§ ACTIVITY
Copy the entries below word for word, minus the pictures.

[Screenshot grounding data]
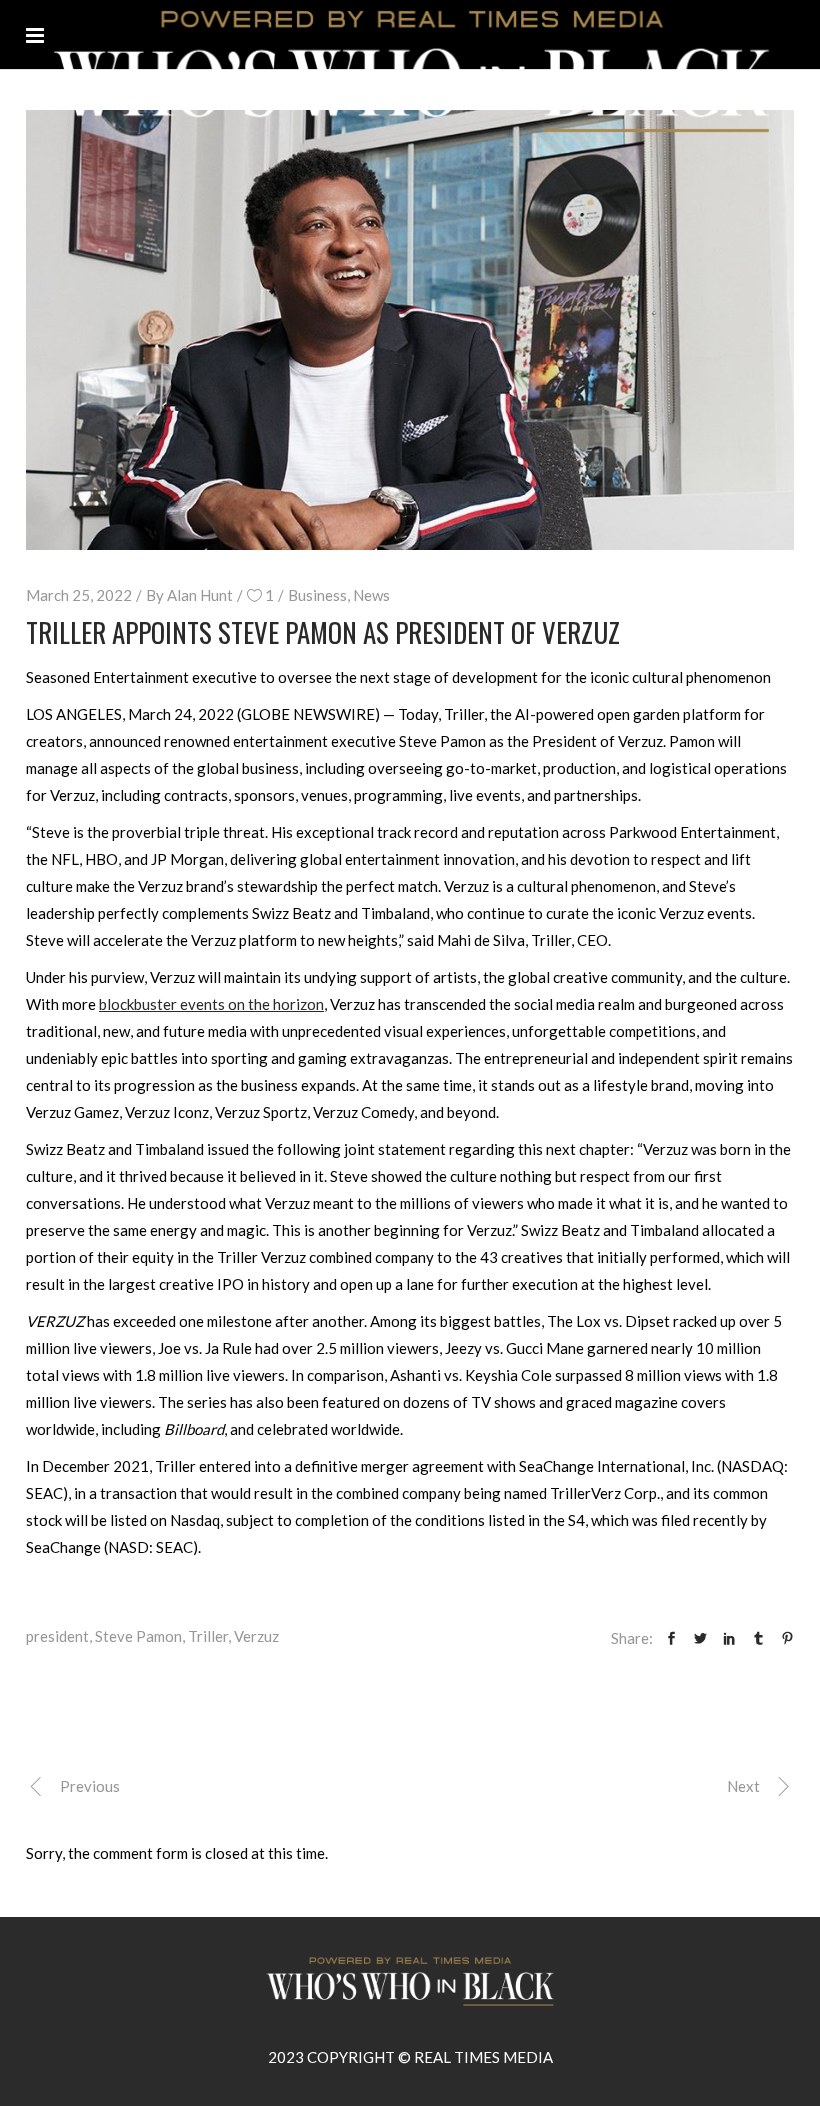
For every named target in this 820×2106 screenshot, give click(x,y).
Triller (208, 1636)
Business (317, 595)
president (57, 1636)
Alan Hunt (200, 595)
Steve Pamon (138, 1636)
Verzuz (256, 1636)
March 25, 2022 (79, 595)
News (371, 595)
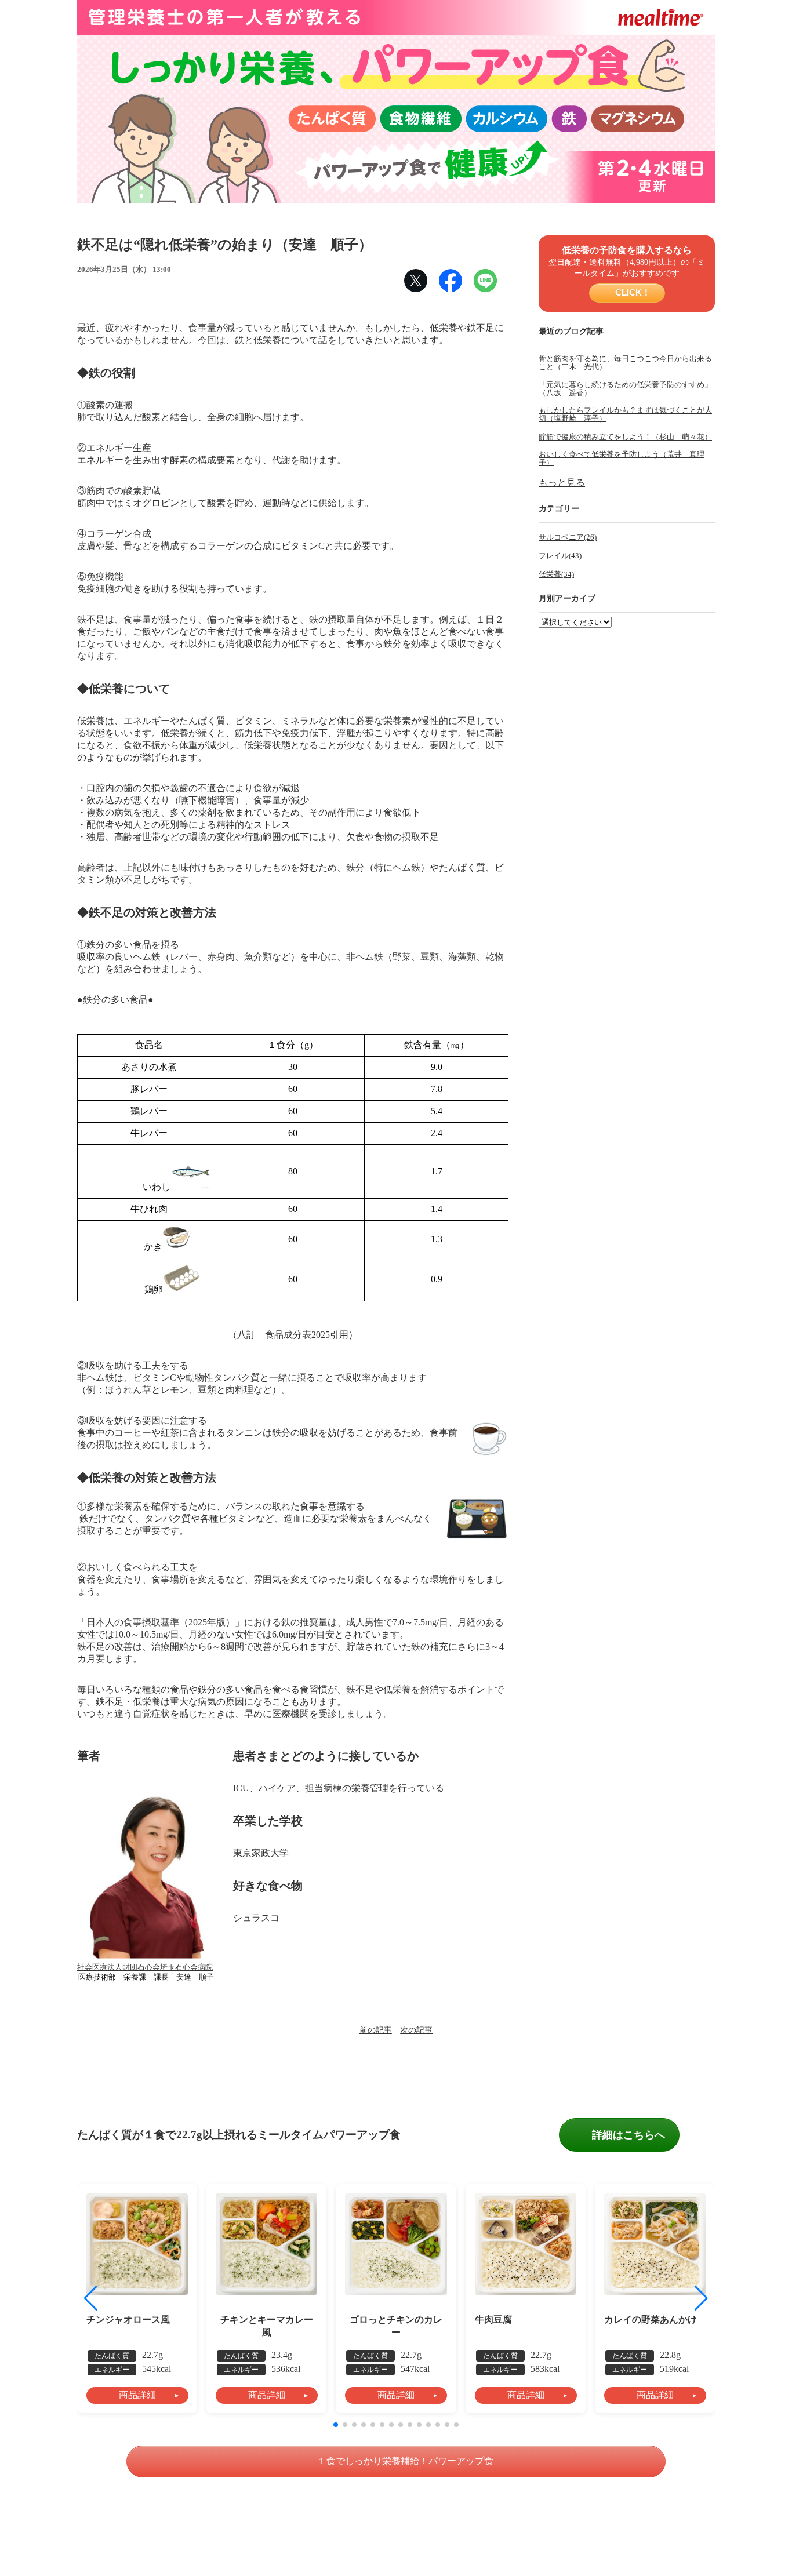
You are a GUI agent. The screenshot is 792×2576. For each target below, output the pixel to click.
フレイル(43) (560, 556)
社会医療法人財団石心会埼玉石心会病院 (145, 1967)
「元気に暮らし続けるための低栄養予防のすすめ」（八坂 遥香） (625, 389)
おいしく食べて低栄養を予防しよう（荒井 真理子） (621, 458)
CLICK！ (630, 292)
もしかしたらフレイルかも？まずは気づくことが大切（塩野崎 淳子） (625, 414)
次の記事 (416, 2030)
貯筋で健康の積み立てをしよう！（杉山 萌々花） (625, 437)
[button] (701, 2298)
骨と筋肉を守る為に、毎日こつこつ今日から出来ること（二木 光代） (625, 363)
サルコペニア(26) (568, 537)
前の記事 (375, 2030)
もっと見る (562, 482)
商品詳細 (137, 2395)
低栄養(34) (556, 574)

§ RESULT
For every named target in this 820×2106 screenshot, give click(x,y).
Triller (208, 1636)
Business (317, 595)
president (57, 1636)
Alan Hunt (200, 595)
Steve Pamon (138, 1636)
Verzuz (256, 1636)
March 25, 2022 (79, 595)
News (371, 595)
You are a GUI agent. The screenshot is 792×2576. For each target below, output the pixel to click.
フレイル(43) (560, 556)
社会医療法人財団石心会埼玉石心会病院 (145, 1967)
「元気に暮らし続けるための低栄養予防のすすめ」（八坂 遥香） (625, 389)
おいしく食べて低栄養を予防しよう（荒井 真理子） (621, 458)
CLICK！ (630, 292)
もしかしたらフレイルかも？まずは気づくことが大切（塩野崎 淳子） (625, 414)
次の記事 (416, 2030)
貯筋で健康の積み立てをしよう！（杉山 萌々花） (625, 437)
[button] (701, 2298)
骨と筋肉を守る為に、毎日こつこつ今日から出来ること（二木 光代） (625, 363)
サルコペニア(26) (568, 537)
前の記事 (375, 2030)
もっと見る (562, 482)
商品詳細 (137, 2395)
低栄養(34) (556, 574)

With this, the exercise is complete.